Amüsiert fügt der Sohn eines Kameruner Vaters und einer deutschen Mutter hinzu, dass er noch nie in Afrika war und in Bonn geboren ist. Doch Leeroy setzt sich mit den Hasskommentaren auf seine Videos auseinander: In einem Film erklärt er seinen Fans, dass es sich unbestritten um dumme Äußerungen handele, die alle nur das Ziel hätten, seine Würde zu verletzen. "Für diejenigen von euch, die nicht wissen, was Würde ist: Jeder hat sie", so Leeroy im Video.

Leeroy Matata: Viele kleine Diskriminierungen im Alltag

"Im Internet fühlen sich die Leute durch ihre Anonymität geschützt und trauen sich etwas", sagt er im Gespräch mit dem GA. Ansonsten seien es eher die vielen kleinen Diskriminierungen. "Da macht sich eben keiner Gedanken, wenn der Aufzug im Kölner Hauptbahnhof über drei Monate kaputt ist und für mich eine Dreiviertelstunde Umweg bedeutet." In Bonn habe er nur wenig negative Erfahrungen gemacht. Schlimm sei für ihn nach wie vor, wenn Mütter ihre kleinen Kinder vor ihm in Sicherheit brächten, weil sie annähmen, er würde sie gleich überrollen.

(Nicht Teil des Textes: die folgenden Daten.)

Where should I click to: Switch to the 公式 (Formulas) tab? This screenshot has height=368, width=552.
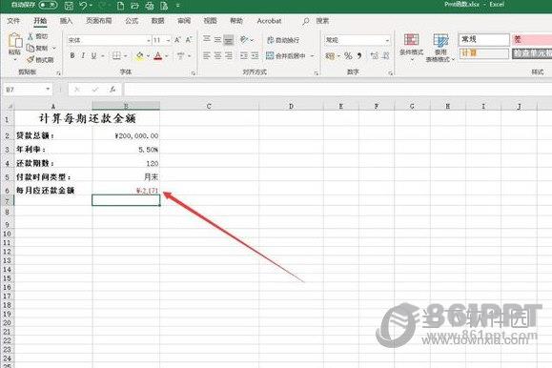coord(132,21)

"Wir sind dabei, das Bild der Menschen mit Behinderung in der Gesellschaft etwas zu verändern", sagt Andreas Kimpel, Geschäftsführer der Bonner Lebenshilfe. Menschen mit Behinderung würden zunehmend nicht mehr in Spezialeinrichtungen gefördert, sondern sollten am Leben teilnehmen. "Die Gesellschaft muss sich mehr öffnen, dann haben wir auch gute Chancen, uns weiterzuentwickeln", sagt Kimpel. Lange hätte man Förderschulen und -einrichtungen gehabt, jetzt sollten alle Menschen teilhaben und jeder vom anderen profitieren können. "Das ist manchmal anstrengend und wird vielleicht nie so ganz zu schaffen sein, aber es ist unsere Realität", so Kimpel.